Title: Re: Bxbasic (Blunt Axe Basic)
Post by: jcfuller on October 24, 2011, 12:20:05 PM
Steve,
  I am working my way through your excellent Bxb tutorial and have just finished chapter 1.
 While I have been programming since the early 70's it has mostly been BASIC so my "c" is suspect.
Question:
In the void program_array() you allocate memory for array1 and array2

Code: [Select]
    array1 = malloc(nrows * sizeof(char *));
    for(ii = 0; ii < nrows; ii++)
    {   array1[ii] = malloc(ncolumns * sizeof(char));
    }
    array2 = malloc(nrows * sizeof(char *));
    for(ii = 0; ii < nrows; ii++)
    {   array2[ii] = malloc(LINE_NUM * sizeof(char));
    }

In main() you free it with:
Code: [Select]
    free(array1)
    free(array2)

should there not be a loop and first free the actual lines memory:
Code: [Select]
    for(ii = 0; ii < nrows; ii++)
    {   free(array1[ii]);
    }
    for(ii = 0; ii < nrows; ii++)
    {   free(array2[ii]);
    }

I believe in practice you do not "NEED" to free either one as they will be freed by the os on termination of the program.


James
Title: Re: Bxbasic (Blunt Axe Basic)
Post by: John on October 24, 2011, 01:00:41 PM
Quote
I believe in practice you do not "NEED" to free either one as they will be freed by the os on termination of the program.

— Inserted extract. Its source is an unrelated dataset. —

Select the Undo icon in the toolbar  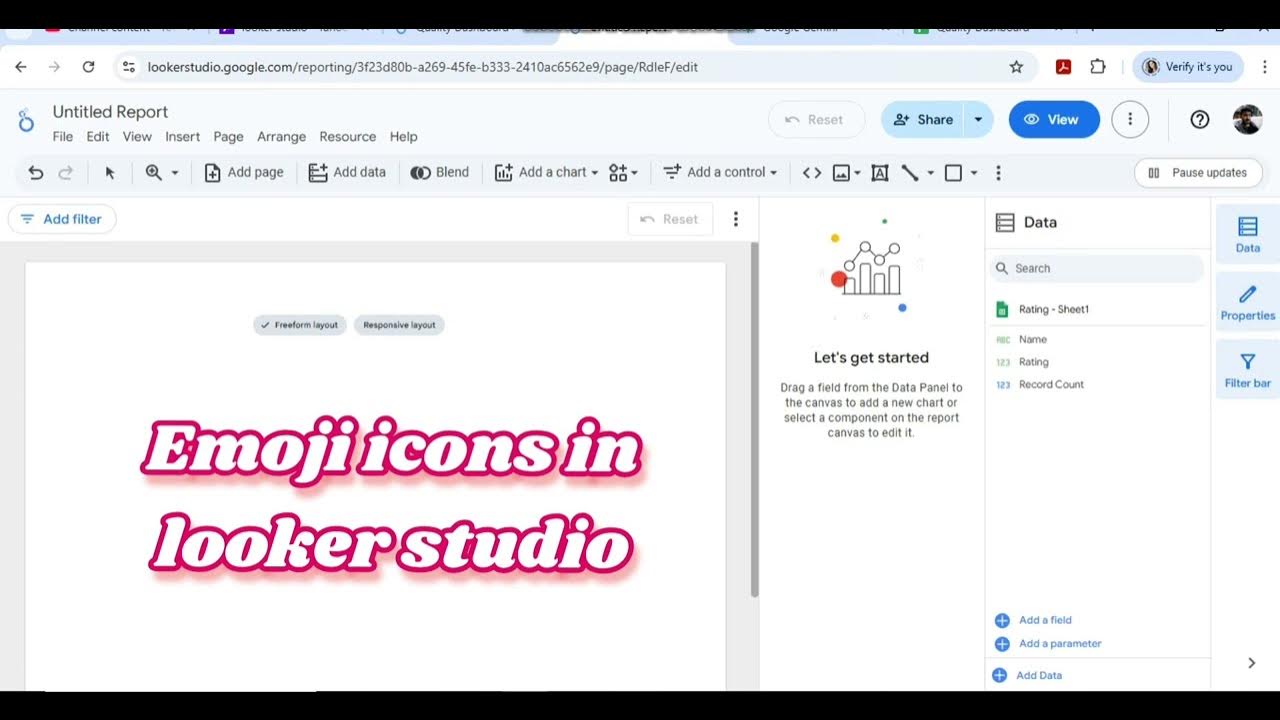tap(37, 172)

That may be true for single process applications but freeing allocated memory when using threads is recommended.

Quote from: SB Dev Docs
The major problem with memory allocation is that memory should be released. Old programs depend on the operating system to release the memory when the process exists and do not release the memory before program termination. Such programs are extremely difficult to port to multi-thread operation. In multi thread operation a thread my exit, but the memory still belongs to the process that goes on.
Title: Re: Bxbasic (Blunt Axe Basic)
Post by: SteveA on October 24, 2011, 02:45:23 PM
Quote
That may be true for single process applications but freeing allocated memory when using threads is recommended.

John is correct.
You can't make assumptions about what the OS might do.
That's how memory leaks get started.

I'm not saying that Bxb is free of memory leaks, I just try to check them when I see them.
"..if you allocate memory, free it when done".
Title: Re: Bxbasic (Blunt Axe Basic)
Post by: John on October 24, 2011, 03:02:40 PM
If using C and you declare a variable within a function, the memory allocated is freed once the function is exited. I'm assuming this memory housekeeping is done by the C compiler. As Steve says, if you do a discrete allocation of memory in your program, you should free it when done and before exiting your program.

You guys are working at a much lower level and the rules under that environment are foreign to me.
 
Title: Re: Bxbasic (Blunt Axe Basic)
Post by: SteveA on October 24, 2011, 03:26:51 PM
Quote
...if you do a discrete allocation of memory in your program, you should free it when done and before exiting your program.

Yes, the allocated memory in question is of a global nature.